Гаврилов: Может, на первый взгляд, показаться, что это квазидокументальное повествование, нон-фикшен внутри вымышленного мира, что пересекается с некоторыми довольно памятными проектами 80-х — 90-х — и в литературе, и в искусстве: мне на память приходят пластилиновые миры одесского дуэта Мартынчиков, и битовский «Преподаватель симметрии», и появившиеся в тот же период переводы на русский язык борхесовского «Пьера Менара». И при этом очень важная интонация здесь другая, но я бы сам не взялся ее сформулировать. В чем для вас самой отличие этой работы от воспроизведения абсолютно приватной жизни Пьера Менара, переписывающего «Дон Кихота»?

Горалик: С Пьером Менаром как персонажем у меня есть некоторая общность, некоторое чувство близости. Но важно, наверное, то, что меня не интересует миротворчество, не интересует устройство вселенной: напротив, мне важно, что читатель знает эту вселенную — вселенную позднесоветской интеллигенции — до тошноты. Ему не нужно объяснять устройство мира — и можно полностью отдаться устройству людей в нем (в меру моих авторских сил). В некотором смысле, если бы не желание чуть большей свободы, история с БЦ могла бы происходить в Новосибирске, Днепропетровске, Минске, Туле, Арзамасе-16. Даже сам жанр псевдодокументальности мне важен ровно потому, что позволяет как можно пристальнее разбираться с отношениями человека, общества и веры, а не с тем, как работает мироустройство. Мне крайне важна полная обыкновенность бытового мира.

Гаврилов: Вы здесь предполагаете, что зритель (или читатель) полностью интегрировал образ позднесоветской бытовой жизни, в то время как на самом деле сегодня в мир пришел зритель, для которого слово «пионер», как недавно за своим старшим сыном записала критик Галина Юзефович, означает «таких ребят вроде скаутов с банданами на шее, не помню только, какого цвета».

Горалик: Давайте тогда скажем так: мне важно, что мир советской повседневности если и не «знаком», то описан и проговорен: для того, чтобы узнать его бытовое устройство, совершенно не нужна я — информации хватает. Я же могу работать с частными жизнями в нем.

#####

Задание A - Перепишите из интервью отрывок, начиная со слов «Горалик: С Пьером» и далее до слов «обыкновенность бытового мира.».
Задание B -
Определите, соответствуют ли интервью утверждения (i), (ii) и (iii). На каждое ответьте «да» или «нет» и приведите точную цитату из интервью, которая это решает.
(i) Горалик говорит, что с Пьером Менаром как персонажем у нее есть некоторая общность.
(ii) Горалик говорит, что ее интересуют миротворчество и устройство вселенной.
(iii) Слова о пионерах как о ребятах «вроде скаутов» Галина Юзефович записала за своей младшей дочерью.
Задание C - Сократите абзац интервью, который начинается словами «Горалик: С Пьером Менаром», и изложите его в виде списка, сохранив основные факты.

#####

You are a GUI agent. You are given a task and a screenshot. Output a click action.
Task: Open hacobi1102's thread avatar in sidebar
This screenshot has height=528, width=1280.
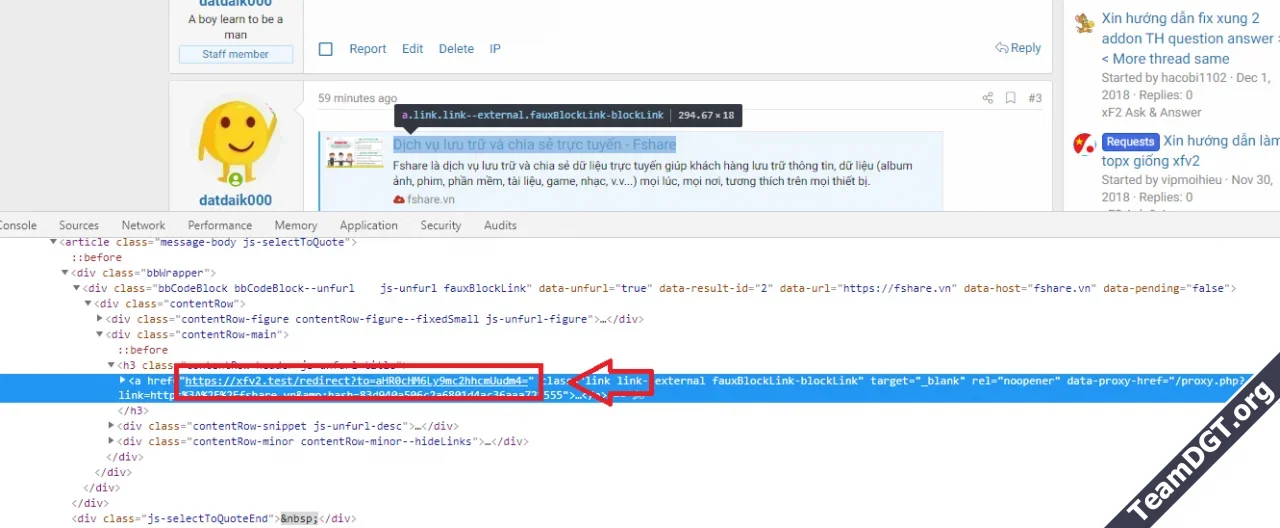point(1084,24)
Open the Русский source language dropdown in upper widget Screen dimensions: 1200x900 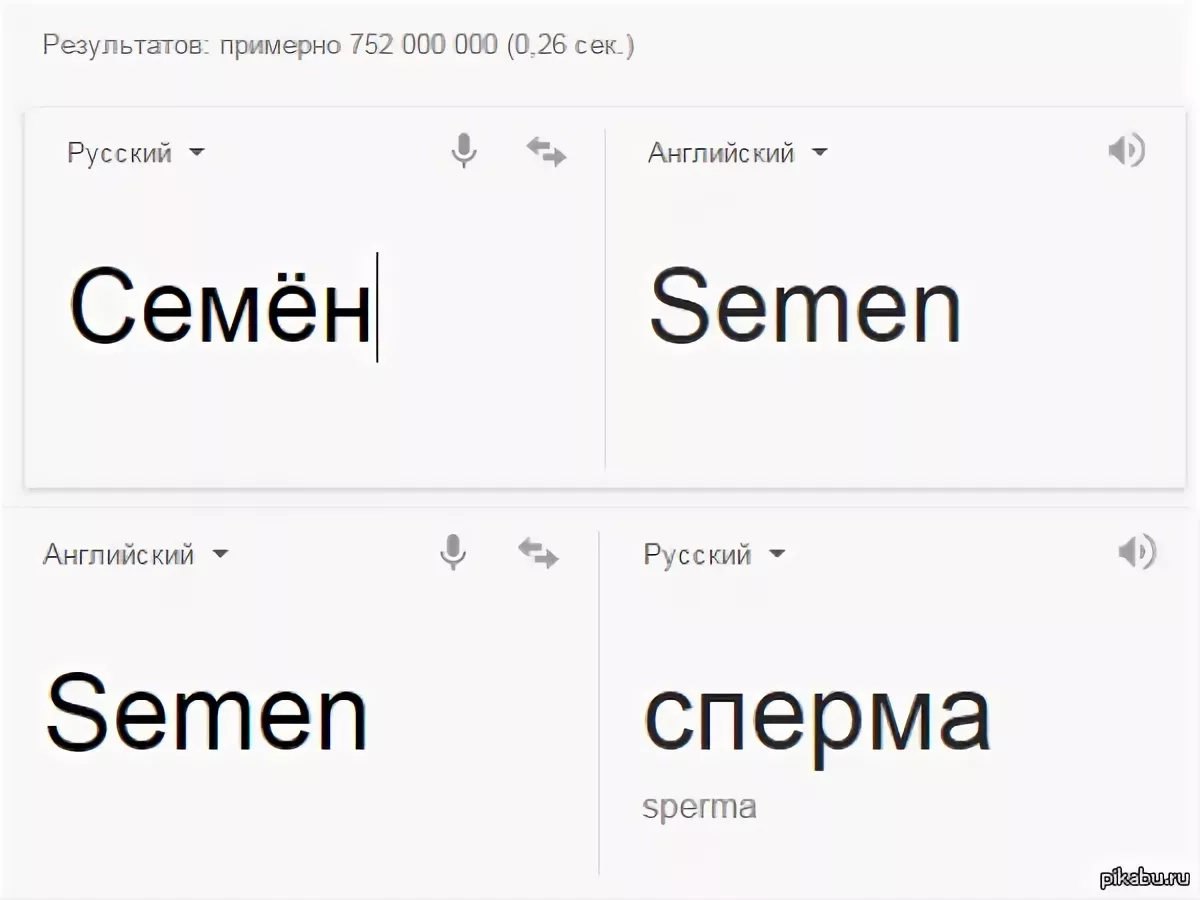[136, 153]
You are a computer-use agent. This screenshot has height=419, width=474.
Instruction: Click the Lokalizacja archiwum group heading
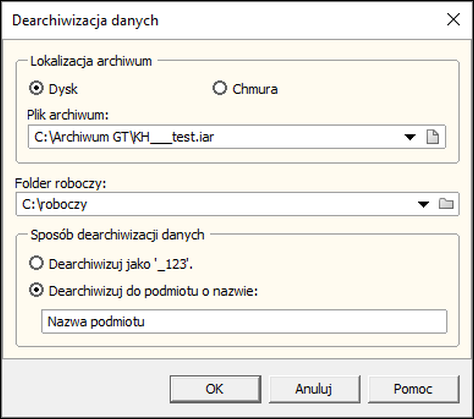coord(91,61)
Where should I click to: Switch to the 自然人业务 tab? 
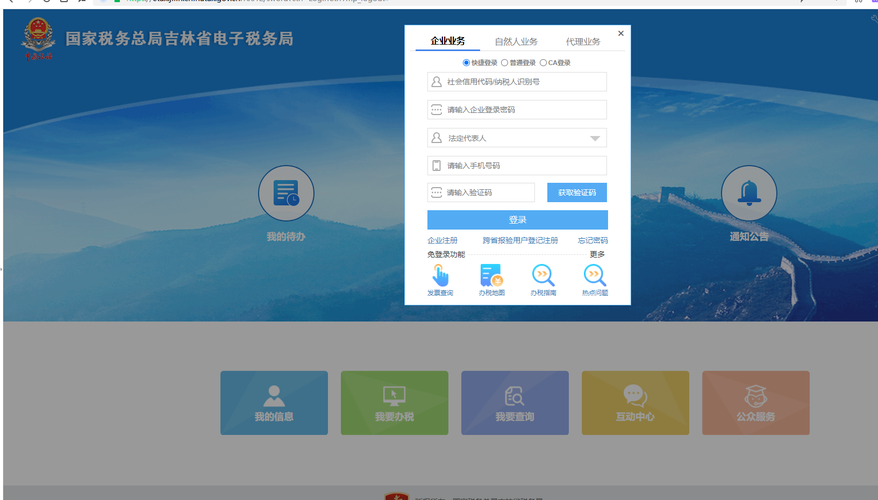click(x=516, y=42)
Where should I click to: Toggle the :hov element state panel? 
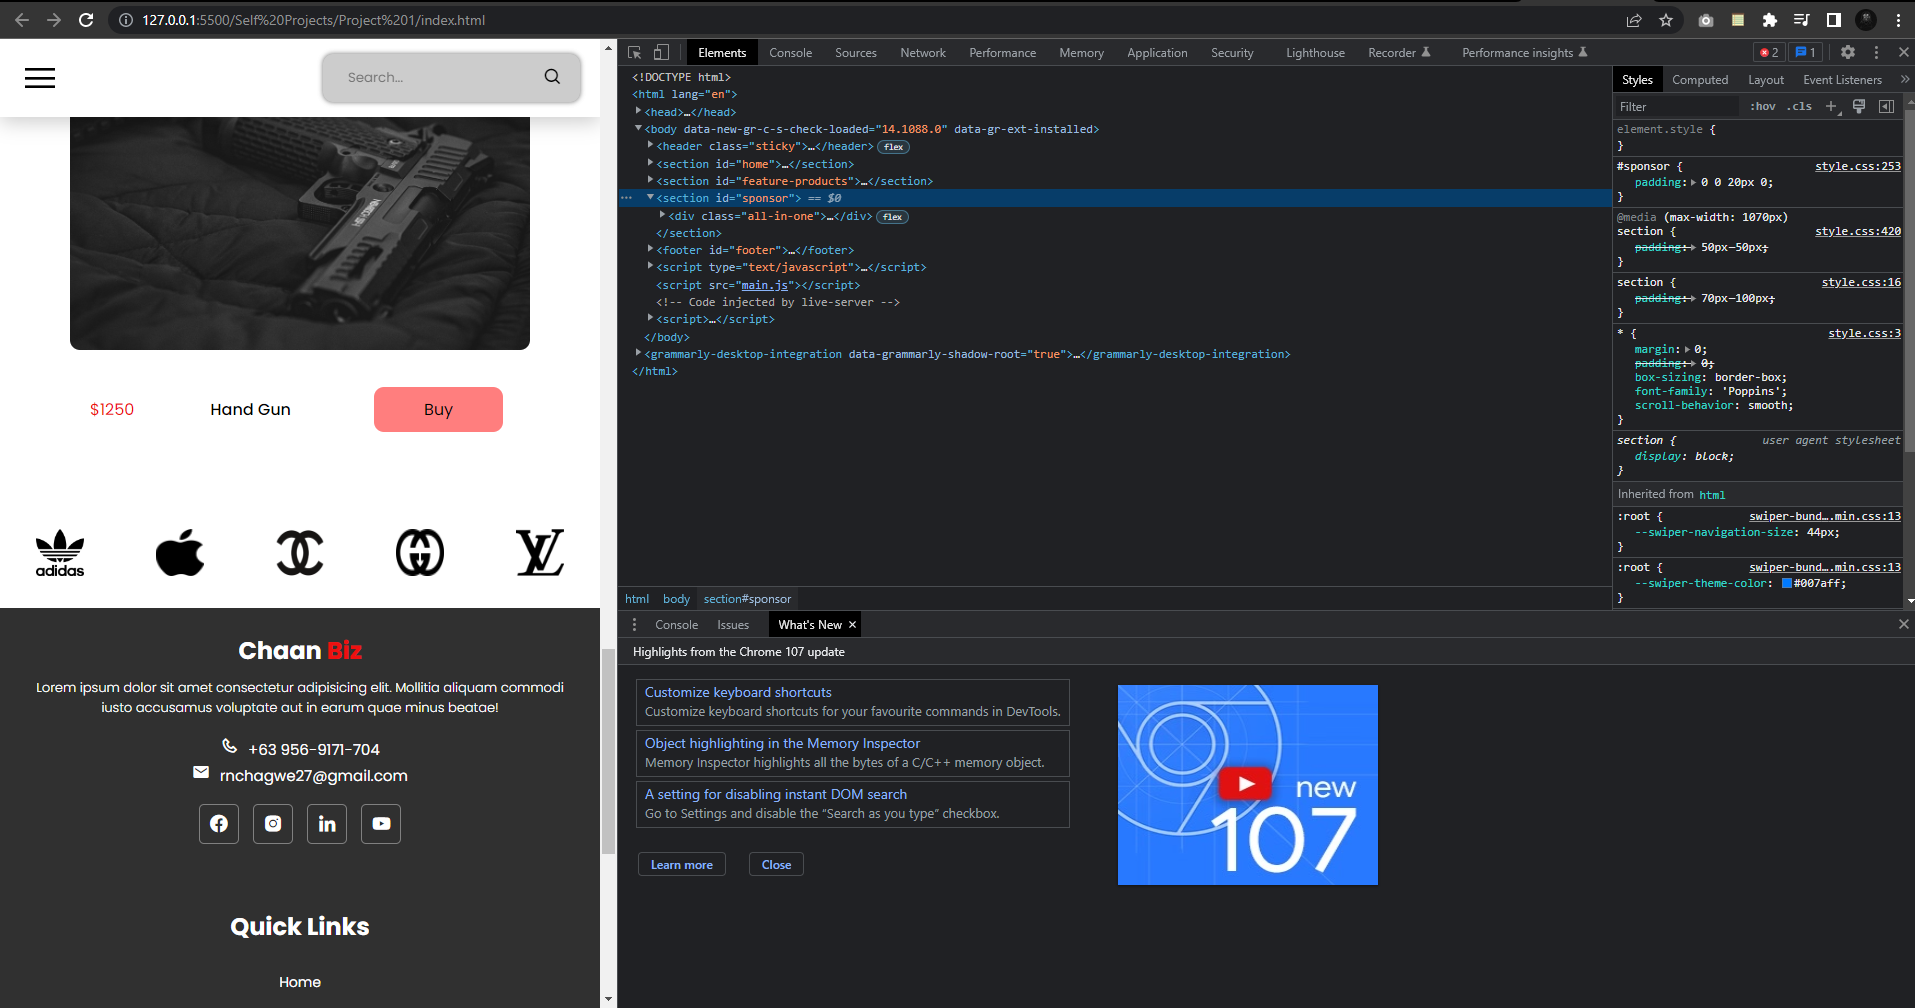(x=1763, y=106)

#####

Решение A -
Горалик: С Пьером Менаром как персонажем у меня есть некоторая общность, некоторое чувство близости. Но важно, наверное, то, что меня не интересует миротворчество, не интересует устройство вселенной: напротив, мне важно, что читатель знает эту вселенную — вселенную позднесоветской интеллигенции — до тошноты. Ему не нужно объяснять устройство мира — и можно полностью отдаться устройству людей в нем (в меру моих авторских сил). В некотором смысле, если бы не желание чуть большей свободы, история с БЦ могла бы происходить в Новосибирске, Днепропетровске, Минске, Туле, Арзамасе-16. Даже сам жанр псевдодокументальности мне важен ровно потому, что позволяет как можно пристальнее разбираться с отношениями человека, общества и веры, а не с тем, как работает мироустройство. Мне крайне важна полная обыкновенность бытового мира.

Решение B -
(i) Да: «С Пьером Менаром как персонажем у меня есть некоторая общность, некоторое чувство близости».
(ii) Нет: «меня не интересует миротворчество, не интересует устройство вселенной».
(iii) Нет: «как недавно за своим старшим сыном записала критик Галина Юзефович».

Решение C -
- Горалик чувствует некоторую общность и близость с Пьером Менаром как персонажем.
- Миротворчество и устройство вселенной ее не интересуют.
- Читатель до тошноты знает вселенную позднесоветской интеллигенции. Поэтому устройство мира объяснять не нужно, и можно полностью заняться устройством людей в нем.
- Если бы не желание чуть большей свободы, история с БЦ могла бы происходить в Новосибирске, Днепропетровске, Минске, Туле или Арзамасе-16.
- Жанр псевдодокументальности важен ей тем, что позволяет пристальнее разбираться с отношениями человека, общества и веры.
- Ей крайне важна полная обыкновенность бытового мира.